With that in mind, Yoshinori Matsunobu and a few of his collaborators at DeNA (one of the largest social game platform providers in Japan), decided to build the literal "NoSQL" directly into MySQL! The HandlerSocket plugin, which they have released to the public can be installed into any existing MySQL server to provide an optimized protocol for reading and writing data directly from the underlying storage engine (such as InnoDB) without any SQL overhead. And the results are stunning: faster than memcached, more flexible, and no cache coherency problems.
HandlerSocket: Under the Hood
The core insight behind HandlerSocket is that for in-memory workloads where data is accessed via an index, the overhead imposed by SQL parsing, locks and concurrency controls has nothing to do with the reading or writing of data from the underlying storage engine.
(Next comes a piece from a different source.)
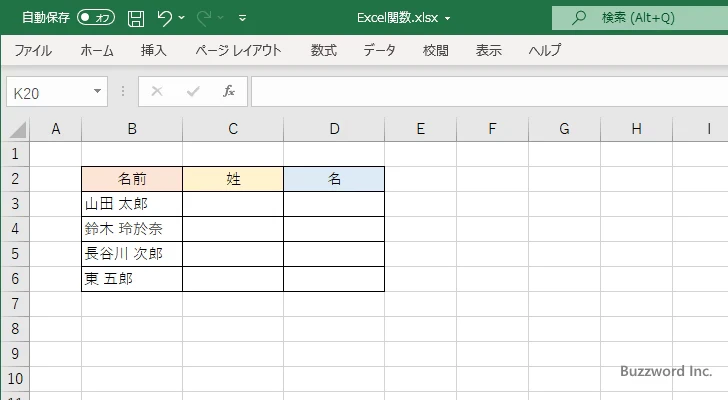The image size is (728, 400).
Task: Click the Cancel X icon in formula bar
Action: pyautogui.click(x=156, y=92)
In other words, if all you need is direct access to the index, then you can bypass the SQL layer altogether - that is exactly what HandlerSocket provides.
The plugin is a daemon which can be loaded into any MySQL server, and which opens additional ports on the server to accept direct reads and writes to the underlying storage engine. The protocol is incredibly simple, and most importantly, HandlerSocket runs inside of your existing MySQL server, accessing the same underlying data. This means that you have the full expressive power of SQL, the persistence and error recovery of the underlying engine, and an optimized read/write protocol for where you need it.
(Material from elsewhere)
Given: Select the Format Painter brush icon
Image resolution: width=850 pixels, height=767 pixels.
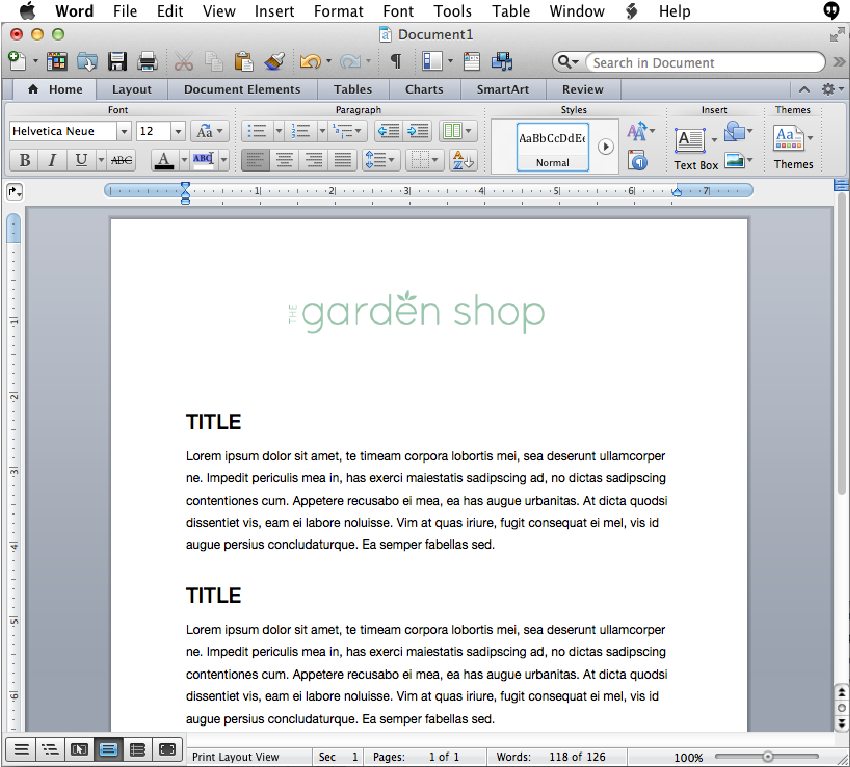Looking at the screenshot, I should [276, 61].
Benchmarks are a subjective sport, but Yoshi's tests show that direct access to InnoDB via the HandlerSocket protocol yields a significant improvement even when compared to a raw memcached connection! Perhaps it is memcached we should be optimizing, not running away from our RDBMS engines?
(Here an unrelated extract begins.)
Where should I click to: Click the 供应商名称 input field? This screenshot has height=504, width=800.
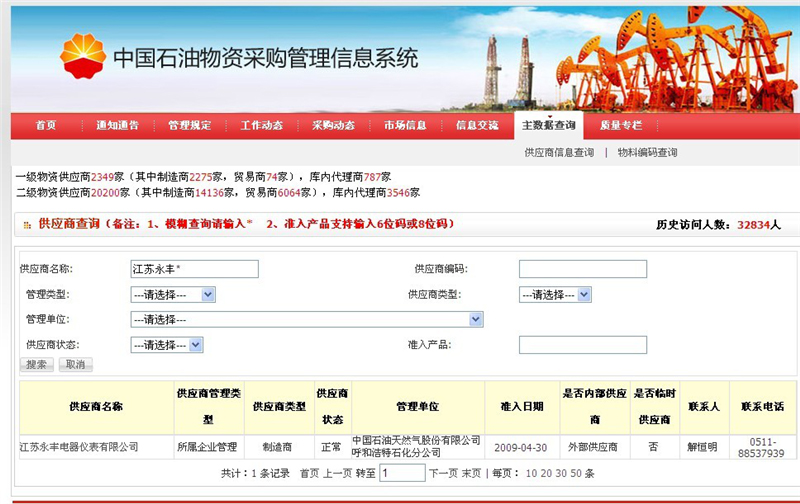(194, 269)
Hands on with HandlerSocket
To get started, follow the installation instructions provided in the HandlerSocket repo, or simply pickup one of the latest builds of the Percona Server - it now ships with HandlerSocket built in! Once you're up and running, you can tweak your settings for the plugin in your my.cnf
:
[mysqld]
plugin-load=handlersocket.so # or mysql> install plugin handlersocket soname 'handlersocket.so';
loose_handlersocket_port = 9998
loose_handlersocket_port_wr = 9999
loose_handlersocket_threads = 16
loose_handlersocket_threads_wr = 1
open_files_limit = 65535
If all is well, launch your mysql CLI, and do a show processlist
to see the open HandlerSocket connections. Now, if you are curious, you can telnet directly to the read or write port and issue some queries, or pick one of the existing clients (PHP, Java, Python, Node.js, Ruby) and do it from the comfort of your favorite language.
Ruby & HandlerSocket
HandlerSocket ships with a C++ library (libhsclient) for which there are several Ruby wrappers: ruby-handlersocket and handlersocket. If native extensions are not a problem, then gem install handlersocket
:
require 'handlersocket'
h = HandlerSocket.new(:host => '127.0.0.1', :port => '9998')
# open PRIMARY index on widgets.user table, assign it ID #1
h.open_index(1, 'widgets', 'user', 'PRIMARY', 'user_name,user_email,created')
# fetch record from index ID 1, where PRIMARY key is equal to 1
p h.execute_single(1, '=', [1])
# > [0, [["Ilya", "ilya@igvita.com", "2010-01-01 00:00:00"]]]
# open 'id_created' index on widgets.user table, assign it ID #2
p h.open_index(2, 'widgets', 'user', 'id_created', 'user_name,user_email,created')
# fetch record from index ID 2, where id >= 2, and date >= 2010-01-03
p h.execute_single(2, '>=', [2, '2010-01-03'], 10)
# > [0, [["Bob", "bob@example.com", "2010-01-03 00:00:00"]]]
Alternatively, if you are looking for a non-blocking version, you can also use em-handlersocket which does not require any native extensions. Non-blocking reactor, combined with the fact that HandlerSocket allows pipelined execution, makes a for a very fast API! A simple example of connecting to a MySQL server and doing a range scan on a composite InnoDB index:
EM.run do
c = EM::HandlerSocket.new
idx = {:id => 0, :db => 'widgets', :table => 'user', :index_name => 'id_created', :columns => 'user_name'}
d = c.open_index(idx)
d.callback do |s|
# Query index 0 for records where id >= 2, and created_at >= 2010-01-03
d = c.query(:id => 0, :op => '>=', :key => ['2', '2010-01-03'])
d.callback do |data|
p [:received, data]
end
end
end
Stop the revolution! Hold the rewrite!
If HandlerSocket can fetch data faster than memcached, then this is a game changer. Stop the revolution! Hold the rewrite! After all, caching data in another datastore leads to data duplication, cache coherency problems and additional operational complexity. Perhaps it is too early to simply throw away the billions of dollars we have invested into developing and optimizing the underlying RDBMS engines!